(Beginning of Data shown)

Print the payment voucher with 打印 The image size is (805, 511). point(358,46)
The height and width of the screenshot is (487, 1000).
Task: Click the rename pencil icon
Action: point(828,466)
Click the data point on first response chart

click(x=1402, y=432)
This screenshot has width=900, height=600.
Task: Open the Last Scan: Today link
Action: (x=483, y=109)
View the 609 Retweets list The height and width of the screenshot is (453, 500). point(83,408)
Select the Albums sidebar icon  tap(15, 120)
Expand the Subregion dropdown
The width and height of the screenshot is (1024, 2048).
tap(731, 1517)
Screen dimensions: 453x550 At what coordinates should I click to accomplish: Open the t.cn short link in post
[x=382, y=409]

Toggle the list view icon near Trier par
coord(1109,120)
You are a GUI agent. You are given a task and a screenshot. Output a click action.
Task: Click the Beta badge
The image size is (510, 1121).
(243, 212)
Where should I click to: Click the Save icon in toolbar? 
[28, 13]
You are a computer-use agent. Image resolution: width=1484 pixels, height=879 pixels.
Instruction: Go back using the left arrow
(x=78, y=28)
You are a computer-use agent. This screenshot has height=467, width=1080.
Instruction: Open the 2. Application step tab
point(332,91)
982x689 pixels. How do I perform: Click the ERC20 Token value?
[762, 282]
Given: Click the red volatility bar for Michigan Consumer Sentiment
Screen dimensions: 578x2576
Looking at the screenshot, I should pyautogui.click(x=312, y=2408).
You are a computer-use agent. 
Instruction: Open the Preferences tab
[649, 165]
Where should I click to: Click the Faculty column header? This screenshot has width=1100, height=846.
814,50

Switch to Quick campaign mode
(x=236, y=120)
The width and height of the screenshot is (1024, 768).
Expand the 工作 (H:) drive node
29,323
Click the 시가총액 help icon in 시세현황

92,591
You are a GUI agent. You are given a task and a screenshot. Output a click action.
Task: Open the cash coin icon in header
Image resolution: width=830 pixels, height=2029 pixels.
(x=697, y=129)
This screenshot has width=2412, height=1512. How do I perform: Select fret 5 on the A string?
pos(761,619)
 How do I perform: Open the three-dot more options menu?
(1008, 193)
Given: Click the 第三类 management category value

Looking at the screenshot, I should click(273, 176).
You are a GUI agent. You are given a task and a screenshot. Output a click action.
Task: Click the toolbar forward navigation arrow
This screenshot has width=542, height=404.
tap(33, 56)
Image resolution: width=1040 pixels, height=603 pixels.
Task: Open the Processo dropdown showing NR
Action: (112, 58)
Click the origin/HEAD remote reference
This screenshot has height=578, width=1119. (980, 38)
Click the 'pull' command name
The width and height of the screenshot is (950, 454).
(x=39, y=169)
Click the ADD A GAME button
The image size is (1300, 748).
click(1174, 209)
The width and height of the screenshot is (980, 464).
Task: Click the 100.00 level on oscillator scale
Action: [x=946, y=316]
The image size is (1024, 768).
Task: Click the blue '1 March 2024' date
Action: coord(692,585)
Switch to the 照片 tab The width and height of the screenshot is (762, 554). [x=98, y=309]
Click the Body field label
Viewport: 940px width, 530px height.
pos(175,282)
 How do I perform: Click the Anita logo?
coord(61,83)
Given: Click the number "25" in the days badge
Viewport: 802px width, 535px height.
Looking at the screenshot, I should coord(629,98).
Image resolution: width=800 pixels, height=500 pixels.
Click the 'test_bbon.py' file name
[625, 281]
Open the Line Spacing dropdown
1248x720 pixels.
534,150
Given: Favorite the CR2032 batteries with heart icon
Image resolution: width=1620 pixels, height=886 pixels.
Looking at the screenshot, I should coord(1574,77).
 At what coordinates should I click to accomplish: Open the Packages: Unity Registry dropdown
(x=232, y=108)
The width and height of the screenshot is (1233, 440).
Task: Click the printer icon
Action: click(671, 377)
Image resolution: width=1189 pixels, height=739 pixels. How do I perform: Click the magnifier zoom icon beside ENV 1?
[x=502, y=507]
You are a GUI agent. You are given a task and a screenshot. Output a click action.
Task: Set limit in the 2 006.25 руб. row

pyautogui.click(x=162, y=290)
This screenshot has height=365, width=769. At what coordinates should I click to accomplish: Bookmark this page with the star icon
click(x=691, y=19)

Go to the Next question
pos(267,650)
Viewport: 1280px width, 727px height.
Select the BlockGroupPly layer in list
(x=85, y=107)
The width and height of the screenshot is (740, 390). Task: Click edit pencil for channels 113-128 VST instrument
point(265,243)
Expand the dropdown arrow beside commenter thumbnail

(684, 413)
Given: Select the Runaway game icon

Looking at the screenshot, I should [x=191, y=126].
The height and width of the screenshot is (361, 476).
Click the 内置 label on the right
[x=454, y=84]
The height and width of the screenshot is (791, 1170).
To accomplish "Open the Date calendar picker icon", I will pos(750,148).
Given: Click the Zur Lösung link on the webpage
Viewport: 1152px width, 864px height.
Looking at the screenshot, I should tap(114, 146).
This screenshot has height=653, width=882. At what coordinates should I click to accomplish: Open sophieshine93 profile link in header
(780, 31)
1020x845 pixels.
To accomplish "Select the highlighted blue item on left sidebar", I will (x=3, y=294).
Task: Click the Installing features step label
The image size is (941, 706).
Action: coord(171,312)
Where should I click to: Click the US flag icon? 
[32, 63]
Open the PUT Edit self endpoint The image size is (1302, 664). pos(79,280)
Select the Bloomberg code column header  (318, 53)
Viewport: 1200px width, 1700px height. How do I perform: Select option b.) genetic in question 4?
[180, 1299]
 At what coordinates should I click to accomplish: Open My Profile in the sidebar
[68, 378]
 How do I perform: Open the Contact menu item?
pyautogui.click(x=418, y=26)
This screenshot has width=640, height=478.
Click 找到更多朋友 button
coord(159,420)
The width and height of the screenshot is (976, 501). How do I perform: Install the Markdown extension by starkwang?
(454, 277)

(End of Data shown)

**Instructions to follow**
Print the records once more, exactly as written.

**Task solution**
Print the payment voucher with 打印 The image size is (805, 511). point(358,46)
The height and width of the screenshot is (487, 1000).
Task: Click the rename pencil icon
Action: point(828,466)
Click the data point on first response chart

click(x=1402, y=432)
This screenshot has width=900, height=600.
Task: Open the Last Scan: Today link
Action: (x=483, y=109)
View the 609 Retweets list The height and width of the screenshot is (453, 500). point(83,408)
Select the Albums sidebar icon  tap(15, 120)
Expand the Subregion dropdown
The width and height of the screenshot is (1024, 2048).
tap(731, 1517)
Screen dimensions: 453x550 At what coordinates should I click to accomplish: Open the t.cn short link in post
[x=382, y=409]

Toggle the list view icon near Trier par
coord(1109,120)
You are a GUI agent. You are given a task and a screenshot. Output a click action.
Task: Click the Beta badge
The image size is (510, 1121).
(243, 212)
Where should I click to: Click the Save icon in toolbar? 
[28, 13]
You are a computer-use agent. Image resolution: width=1484 pixels, height=879 pixels.
Instruction: Go back using the left arrow
(x=78, y=28)
You are a computer-use agent. This screenshot has height=467, width=1080.
Instruction: Open the 2. Application step tab
point(332,91)
982x689 pixels. How do I perform: Click the ERC20 Token value?
[762, 282]
Given: Click the red volatility bar for Michigan Consumer Sentiment
Screen dimensions: 578x2576
Looking at the screenshot, I should pyautogui.click(x=312, y=2408).
You are a computer-use agent. 
Instruction: Open the Preferences tab
[649, 165]
Where should I click to: Click the Faculty column header? This screenshot has width=1100, height=846.
814,50

Switch to Quick campaign mode
(x=236, y=120)
The width and height of the screenshot is (1024, 768).
Expand the 工作 (H:) drive node
29,323
Click the 시가총액 help icon in 시세현황

92,591
You are a GUI agent. You are given a task and a screenshot. Output a click action.
Task: Open the cash coin icon in header
Image resolution: width=830 pixels, height=2029 pixels.
(x=697, y=129)
This screenshot has width=2412, height=1512. How do I perform: Select fret 5 on the A string?
pos(761,619)
 How do I perform: Open the three-dot more options menu?
(1008, 193)
Given: Click the 第三类 management category value

Looking at the screenshot, I should click(273, 176).
You are a GUI agent. You are given a task and a screenshot. Output a click action.
Task: Click the toolbar forward navigation arrow
This screenshot has width=542, height=404.
tap(33, 56)
Image resolution: width=1040 pixels, height=603 pixels.
Task: Open the Processo dropdown showing NR
Action: (112, 58)
Click the origin/HEAD remote reference
This screenshot has height=578, width=1119. (980, 38)
Click the 'pull' command name
The width and height of the screenshot is (950, 454).
(x=39, y=169)
Click the ADD A GAME button
The image size is (1300, 748).
click(1174, 209)
The width and height of the screenshot is (980, 464).
Task: Click the 100.00 level on oscillator scale
Action: [x=946, y=316]
The image size is (1024, 768).
Task: Click the blue '1 March 2024' date
Action: coord(692,585)
Switch to the 照片 tab The width and height of the screenshot is (762, 554). [x=98, y=309]
Click the Body field label
Viewport: 940px width, 530px height.
pos(175,282)
 How do I perform: Click the Anita logo?
coord(61,83)
Given: Click the number "25" in the days badge
Viewport: 802px width, 535px height.
Looking at the screenshot, I should coord(629,98).
Image resolution: width=800 pixels, height=500 pixels.
Click the 'test_bbon.py' file name
[625, 281]
Open the Line Spacing dropdown
1248x720 pixels.
534,150
Given: Favorite the CR2032 batteries with heart icon
Image resolution: width=1620 pixels, height=886 pixels.
Looking at the screenshot, I should coord(1574,77).
 At what coordinates should I click to accomplish: Open the Packages: Unity Registry dropdown
(x=232, y=108)
The width and height of the screenshot is (1233, 440).
Task: Click the printer icon
Action: click(671, 377)
Image resolution: width=1189 pixels, height=739 pixels. How do I perform: Click the magnifier zoom icon beside ENV 1?
[x=502, y=507]
You are a GUI agent. You are given a task and a screenshot. Output a click action.
Task: Set limit in the 2 006.25 руб. row

pyautogui.click(x=162, y=290)
This screenshot has height=365, width=769. At what coordinates should I click to accomplish: Bookmark this page with the star icon
click(x=691, y=19)

Go to the Next question
pos(267,650)
Viewport: 1280px width, 727px height.
Select the BlockGroupPly layer in list
(x=85, y=107)
The width and height of the screenshot is (740, 390). Task: Click edit pencil for channels 113-128 VST instrument
point(265,243)
Expand the dropdown arrow beside commenter thumbnail

(684, 413)
Given: Select the Runaway game icon

Looking at the screenshot, I should [x=191, y=126].
The height and width of the screenshot is (361, 476).
Click the 内置 label on the right
[x=454, y=84]
The height and width of the screenshot is (791, 1170).
To accomplish "Open the Date calendar picker icon", I will pos(750,148).
Given: Click the Zur Lösung link on the webpage
Viewport: 1152px width, 864px height.
Looking at the screenshot, I should tap(114, 146).
This screenshot has height=653, width=882. At what coordinates should I click to accomplish: Open sophieshine93 profile link in header
(780, 31)
1020x845 pixels.
To accomplish "Select the highlighted blue item on left sidebar", I will (x=3, y=294).
Task: Click the Installing features step label
The image size is (941, 706).
Action: coord(171,312)
Where should I click to: Click the US flag icon? 
[32, 63]
Open the PUT Edit self endpoint The image size is (1302, 664). pos(79,280)
Select the Bloomberg code column header  (318, 53)
Viewport: 1200px width, 1700px height. How do I perform: Select option b.) genetic in question 4?
[180, 1299]
 At what coordinates should I click to accomplish: Open My Profile in the sidebar
[68, 378]
 How do I perform: Open the Contact menu item?
pyautogui.click(x=418, y=26)
This screenshot has width=640, height=478.
Click 找到更多朋友 button
coord(159,420)
The width and height of the screenshot is (976, 501). How do I perform: Install the Markdown extension by starkwang?
(454, 277)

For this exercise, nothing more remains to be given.